Along the tumultuous path that would eventually lead to voting rights was the Immigration Act of 1917.

Its intent was to limit immigration from southern and eastern Europe by imposing a literacy test. Migrants over the age of 16 had to prove that they could read “not less than 30 nor more than 40” words in English or in “some other language or dialect.”

Aside from failing that test, an individual could be banned for falling under the category of “undesirable,” which ranged from anarchists to people with disabilities.

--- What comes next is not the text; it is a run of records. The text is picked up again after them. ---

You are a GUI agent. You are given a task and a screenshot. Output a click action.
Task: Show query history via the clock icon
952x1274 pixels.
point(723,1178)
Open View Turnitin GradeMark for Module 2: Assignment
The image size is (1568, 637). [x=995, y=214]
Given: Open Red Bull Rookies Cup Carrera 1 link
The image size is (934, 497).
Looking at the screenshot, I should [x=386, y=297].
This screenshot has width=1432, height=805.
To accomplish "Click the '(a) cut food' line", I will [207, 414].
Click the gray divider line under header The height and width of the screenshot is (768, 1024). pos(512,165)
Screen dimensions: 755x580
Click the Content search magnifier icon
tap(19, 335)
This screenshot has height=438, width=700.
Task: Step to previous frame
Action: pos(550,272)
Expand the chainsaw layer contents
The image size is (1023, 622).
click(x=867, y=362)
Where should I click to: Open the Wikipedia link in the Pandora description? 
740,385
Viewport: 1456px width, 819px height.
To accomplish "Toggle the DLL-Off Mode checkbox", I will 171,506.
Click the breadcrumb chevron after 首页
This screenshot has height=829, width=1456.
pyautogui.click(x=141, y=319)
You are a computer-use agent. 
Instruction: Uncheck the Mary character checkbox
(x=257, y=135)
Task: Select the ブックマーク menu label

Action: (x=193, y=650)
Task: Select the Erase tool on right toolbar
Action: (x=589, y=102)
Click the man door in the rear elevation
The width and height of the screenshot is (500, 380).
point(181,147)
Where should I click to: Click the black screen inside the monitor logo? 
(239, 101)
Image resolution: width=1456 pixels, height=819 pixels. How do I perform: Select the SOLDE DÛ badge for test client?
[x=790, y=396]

The act included a provision that any country “on or adjacent to Asia” could not come to the United States, unless their nation had an agreement with the United States, like the Philippines. That area, which stretched from the Middle East to southeast Asia, is called the Asiatic Barred Zone.

The 1924 Immigration Act changed revised the previous immigration system by having allotments per country, but again, citizenship did not extend to the members in the Asiatic Barred Zone.

Americans of Asian ancestry finally obtained the right to vote in 1952 under the McCarren Walter Act, but it wasn’t until the Immigration Act of 1965 that the quota system was scrapped, and Asians started coming to the United States first on labor visas then through family reunification processes.

Looking Forward

Today, the Asian population “is projected to reach 46 million by 2060,” according to The Pew Research Center.

As NPR highlights, that same year Census data “shows that Asian Americans increased their [voter] turnout rate by more than any other racial or ethnic group between the 2016 and 2020 U.S. presidential elections.”

This increase in voter participation is reported with a tone of surprise, but it had been building for years.

“It reflected both long-term investments from grassroots groups in organizing and the immediate threat that many Asian Americans felt from former President Donald Trump — including his policies to slash legal immigration and his racist labeling of the coronavirus as the “China virus” and even “kung flu,” Ronald Brownstein wrote in The Atlantic.

From gerrymandering in redistricting maps to 19 states, and potentially more, passing restrictive voting laws, Asian Americans now face challenges in the upcoming midterm elections.

However, the bloc’s strength was noted during the pandemic, in states like Georgia. In the face of persistent racism and hate crimes against them, the AAPI community still grew its political representation.